== Required work ==
Please express every line of the material below as a Markdown table with the columns "No." and "Text", numbering the rows in order and skipping blank lines.

== Dataset records ==
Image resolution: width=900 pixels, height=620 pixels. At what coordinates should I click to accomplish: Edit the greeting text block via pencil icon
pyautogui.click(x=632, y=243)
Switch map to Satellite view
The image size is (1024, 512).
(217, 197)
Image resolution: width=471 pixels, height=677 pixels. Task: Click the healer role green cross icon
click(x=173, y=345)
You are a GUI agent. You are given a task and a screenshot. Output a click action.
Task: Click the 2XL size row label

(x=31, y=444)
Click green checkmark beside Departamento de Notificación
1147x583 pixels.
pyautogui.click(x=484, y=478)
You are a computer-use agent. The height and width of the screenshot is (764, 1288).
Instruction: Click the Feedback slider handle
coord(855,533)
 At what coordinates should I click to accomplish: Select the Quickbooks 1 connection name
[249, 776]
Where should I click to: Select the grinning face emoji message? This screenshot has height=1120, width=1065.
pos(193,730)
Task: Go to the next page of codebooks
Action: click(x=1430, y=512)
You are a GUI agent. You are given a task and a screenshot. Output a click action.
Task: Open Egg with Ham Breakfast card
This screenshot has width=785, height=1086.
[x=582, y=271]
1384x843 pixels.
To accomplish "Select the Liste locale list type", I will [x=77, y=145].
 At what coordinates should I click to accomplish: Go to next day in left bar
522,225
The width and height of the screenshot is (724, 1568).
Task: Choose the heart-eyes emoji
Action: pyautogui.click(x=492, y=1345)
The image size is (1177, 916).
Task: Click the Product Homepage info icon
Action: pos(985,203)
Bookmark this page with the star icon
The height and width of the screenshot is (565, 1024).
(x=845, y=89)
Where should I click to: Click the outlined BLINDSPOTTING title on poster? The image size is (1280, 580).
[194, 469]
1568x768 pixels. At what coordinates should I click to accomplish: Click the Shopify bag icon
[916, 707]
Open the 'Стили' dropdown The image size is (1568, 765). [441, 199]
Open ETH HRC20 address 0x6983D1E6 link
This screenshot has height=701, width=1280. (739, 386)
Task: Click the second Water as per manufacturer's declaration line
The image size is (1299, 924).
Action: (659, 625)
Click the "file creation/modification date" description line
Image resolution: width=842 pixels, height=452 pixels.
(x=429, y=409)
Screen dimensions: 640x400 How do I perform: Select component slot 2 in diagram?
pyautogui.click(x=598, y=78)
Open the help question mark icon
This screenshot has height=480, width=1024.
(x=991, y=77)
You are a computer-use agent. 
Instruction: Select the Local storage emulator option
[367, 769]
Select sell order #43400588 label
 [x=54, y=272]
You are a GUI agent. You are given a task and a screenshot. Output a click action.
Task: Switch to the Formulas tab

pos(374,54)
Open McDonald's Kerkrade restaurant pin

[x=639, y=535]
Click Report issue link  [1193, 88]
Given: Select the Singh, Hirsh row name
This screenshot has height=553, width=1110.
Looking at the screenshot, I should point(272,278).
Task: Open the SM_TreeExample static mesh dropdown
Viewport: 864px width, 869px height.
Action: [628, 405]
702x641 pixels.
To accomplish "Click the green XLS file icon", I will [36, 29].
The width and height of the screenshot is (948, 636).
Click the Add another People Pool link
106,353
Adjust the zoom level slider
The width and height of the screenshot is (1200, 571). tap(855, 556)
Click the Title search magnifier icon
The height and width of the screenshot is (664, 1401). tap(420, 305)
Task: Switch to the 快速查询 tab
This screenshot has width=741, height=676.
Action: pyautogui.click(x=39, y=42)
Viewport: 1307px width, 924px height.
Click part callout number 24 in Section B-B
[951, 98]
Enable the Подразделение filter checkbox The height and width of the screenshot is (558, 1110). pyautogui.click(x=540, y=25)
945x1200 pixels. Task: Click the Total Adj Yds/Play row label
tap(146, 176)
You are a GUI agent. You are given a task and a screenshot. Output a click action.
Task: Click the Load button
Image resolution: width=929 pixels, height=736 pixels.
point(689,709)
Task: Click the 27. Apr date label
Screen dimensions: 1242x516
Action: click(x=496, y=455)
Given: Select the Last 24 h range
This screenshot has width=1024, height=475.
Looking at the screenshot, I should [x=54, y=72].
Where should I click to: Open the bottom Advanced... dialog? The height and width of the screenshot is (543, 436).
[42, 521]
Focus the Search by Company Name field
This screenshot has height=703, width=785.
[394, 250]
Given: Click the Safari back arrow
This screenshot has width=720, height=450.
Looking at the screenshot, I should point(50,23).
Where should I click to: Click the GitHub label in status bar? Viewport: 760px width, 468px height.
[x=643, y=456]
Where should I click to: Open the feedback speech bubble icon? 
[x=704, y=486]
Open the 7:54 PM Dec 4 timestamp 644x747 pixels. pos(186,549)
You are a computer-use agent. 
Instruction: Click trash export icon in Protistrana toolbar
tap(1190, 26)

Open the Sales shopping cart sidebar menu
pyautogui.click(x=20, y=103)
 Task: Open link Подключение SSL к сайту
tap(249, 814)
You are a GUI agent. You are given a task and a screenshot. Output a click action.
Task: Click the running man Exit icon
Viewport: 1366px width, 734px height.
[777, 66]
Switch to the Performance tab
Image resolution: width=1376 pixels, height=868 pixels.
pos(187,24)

== Response below ==
| No. | Text |
|---|---|
| 1 | Image resolution: width=900 pixels, height=620 pixels. At what coordinates should I click to accomplish: Edit the greeting text block via pencil icon |
| 2 | pyautogui.click(x=632, y=243) |
| 3 | Switch map to Satellite view |
| 4 | The image size is (1024, 512). |
| 5 | (217, 197) |
| 6 | Image resolution: width=471 pixels, height=677 pixels. Task: Click the healer role green cross icon |
| 7 | click(x=173, y=345) |
| 8 | You are a GUI agent. You are given a task and a screenshot. Output a click action. |
| 9 | Task: Click the 2XL size row label |
| 10 | (x=31, y=444) |
| 11 | Click green checkmark beside Departamento de Notificación |
| 12 | 1147x583 pixels. |
| 13 | pyautogui.click(x=484, y=478) |
| 14 | You are a computer-use agent. The height and width of the screenshot is (764, 1288). |
| 15 | Instruction: Click the Feedback slider handle |
| 16 | coord(855,533) |
| 17 |  At what coordinates should I click to accomplish: Select the Quickbooks 1 connection name |
| 18 | [249, 776] |
| 19 | Where should I click to: Select the grinning face emoji message? This screenshot has height=1120, width=1065. |
| 20 | pos(193,730) |
| 21 | Task: Go to the next page of codebooks |
| 22 | Action: click(x=1430, y=512) |
| 23 | You are a GUI agent. You are given a task and a screenshot. Output a click action. |
| 24 | Task: Open Egg with Ham Breakfast card |
| 25 | This screenshot has width=785, height=1086. |
| 26 | [x=582, y=271] |
| 27 | 1384x843 pixels. |
| 28 | To accomplish "Select the Liste locale list type", I will [x=77, y=145]. |
| 29 |  At what coordinates should I click to accomplish: Go to next day in left bar |
| 30 | 522,225 |
| 31 | The width and height of the screenshot is (724, 1568). |
| 32 | Task: Choose the heart-eyes emoji |
| 33 | Action: pyautogui.click(x=492, y=1345) |
| 34 | The image size is (1177, 916). |
| 35 | Task: Click the Product Homepage info icon |
| 36 | Action: pos(985,203) |
| 37 | Bookmark this page with the star icon |
| 38 | The height and width of the screenshot is (565, 1024). |
| 39 | (x=845, y=89) |
| 40 | Where should I click to: Click the outlined BLINDSPOTTING title on poster? The image size is (1280, 580). |
| 41 | [194, 469] |
| 42 | 1568x768 pixels. At what coordinates should I click to accomplish: Click the Shopify bag icon |
| 43 | [916, 707] |
| 44 | Open the 'Стили' dropdown The image size is (1568, 765). [441, 199] |
| 45 | Open ETH HRC20 address 0x6983D1E6 link |
| 46 | This screenshot has height=701, width=1280. (739, 386) |
| 47 | Task: Click the second Water as per manufacturer's declaration line |
| 48 | The image size is (1299, 924). |
| 49 | Action: (659, 625) |
| 50 | Click the "file creation/modification date" description line |
| 51 | Image resolution: width=842 pixels, height=452 pixels. |
| 52 | (x=429, y=409) |
| 53 | Screen dimensions: 640x400 How do I perform: Select component slot 2 in diagram? |
| 54 | pyautogui.click(x=598, y=78) |
| 55 | Open the help question mark icon |
| 56 | This screenshot has height=480, width=1024. |
| 57 | (x=991, y=77) |
| 58 | You are a computer-use agent.  |
| 59 | Instruction: Select the Local storage emulator option |
| 60 | [367, 769] |
| 61 | Select sell order #43400588 label |
| 62 |  [x=54, y=272] |
| 63 | You are a GUI agent. You are given a task and a screenshot. Output a click action. |
| 64 | Task: Switch to the Formulas tab |
| 65 | pos(374,54) |
| 66 | Open McDonald's Kerkrade restaurant pin |
| 67 | [x=639, y=535] |
| 68 | Click Report issue link  [1193, 88] |
| 69 | Given: Select the Singh, Hirsh row name |
| 70 | This screenshot has height=553, width=1110. |
| 71 | Looking at the screenshot, I should point(272,278). |
| 72 | Task: Open the SM_TreeExample static mesh dropdown |
| 73 | Viewport: 864px width, 869px height. |
| 74 | Action: [628, 405] |
| 75 | 702x641 pixels. |
| 76 | To accomplish "Click the green XLS file icon", I will [36, 29]. |
| 77 | The width and height of the screenshot is (948, 636). |
| 78 | Click the Add another People Pool link |
| 79 | 106,353 |
| 80 | Adjust the zoom level slider |
| 81 | The width and height of the screenshot is (1200, 571). tap(855, 556) |
| 82 | Click the Title search magnifier icon |
| 83 | The height and width of the screenshot is (664, 1401). tap(420, 305) |
| 84 | Task: Switch to the 快速查询 tab |
| 85 | This screenshot has width=741, height=676. |
| 86 | Action: pyautogui.click(x=39, y=42) |
| 87 | Viewport: 1307px width, 924px height. |
| 88 | Click part callout number 24 in Section B-B |
| 89 | [951, 98] |
| 90 | Enable the Подразделение filter checkbox The height and width of the screenshot is (558, 1110). pyautogui.click(x=540, y=25) |
| 91 | 945x1200 pixels. Task: Click the Total Adj Yds/Play row label |
| 92 | tap(146, 176) |
| 93 | You are a GUI agent. You are given a task and a screenshot. Output a click action. |
| 94 | Task: Click the Load button |
| 95 | Image resolution: width=929 pixels, height=736 pixels. |
| 96 | point(689,709) |
| 97 | Task: Click the 27. Apr date label |
| 98 | Screen dimensions: 1242x516 |
| 99 | Action: click(x=496, y=455) |
| 100 | Given: Select the Last 24 h range |
| 101 | This screenshot has width=1024, height=475. |
| 102 | Looking at the screenshot, I should [x=54, y=72]. |
| 103 | Where should I click to: Open the bottom Advanced... dialog? The height and width of the screenshot is (543, 436). |
| 104 | [42, 521] |
| 105 | Focus the Search by Company Name field |
| 106 | This screenshot has height=703, width=785. |
| 107 | [394, 250] |
| 108 | Given: Click the Safari back arrow |
| 109 | This screenshot has width=720, height=450. |
| 110 | Looking at the screenshot, I should point(50,23). |
| 111 | Where should I click to: Click the GitHub label in status bar? Viewport: 760px width, 468px height. |
| 112 | [x=643, y=456] |
| 113 | Where should I click to: Open the feedback speech bubble icon?  |
| 114 | [x=704, y=486] |
| 115 | Open the 7:54 PM Dec 4 timestamp 644x747 pixels. pos(186,549) |
| 116 | You are a computer-use agent.  |
| 117 | Instruction: Click trash export icon in Protistrana toolbar |
| 118 | tap(1190, 26) |
| 119 | Open the Sales shopping cart sidebar menu |
| 120 | pyautogui.click(x=20, y=103) |
| 121 |  Task: Open link Подключение SSL к сайту |
| 122 | tap(249, 814) |
| 123 | You are a GUI agent. You are given a task and a screenshot. Output a click action. |
| 124 | Task: Click the running man Exit icon |
| 125 | Viewport: 1366px width, 734px height. |
| 126 | [777, 66] |
| 127 | Switch to the Performance tab |
| 128 | Image resolution: width=1376 pixels, height=868 pixels. |
| 129 | pos(187,24) |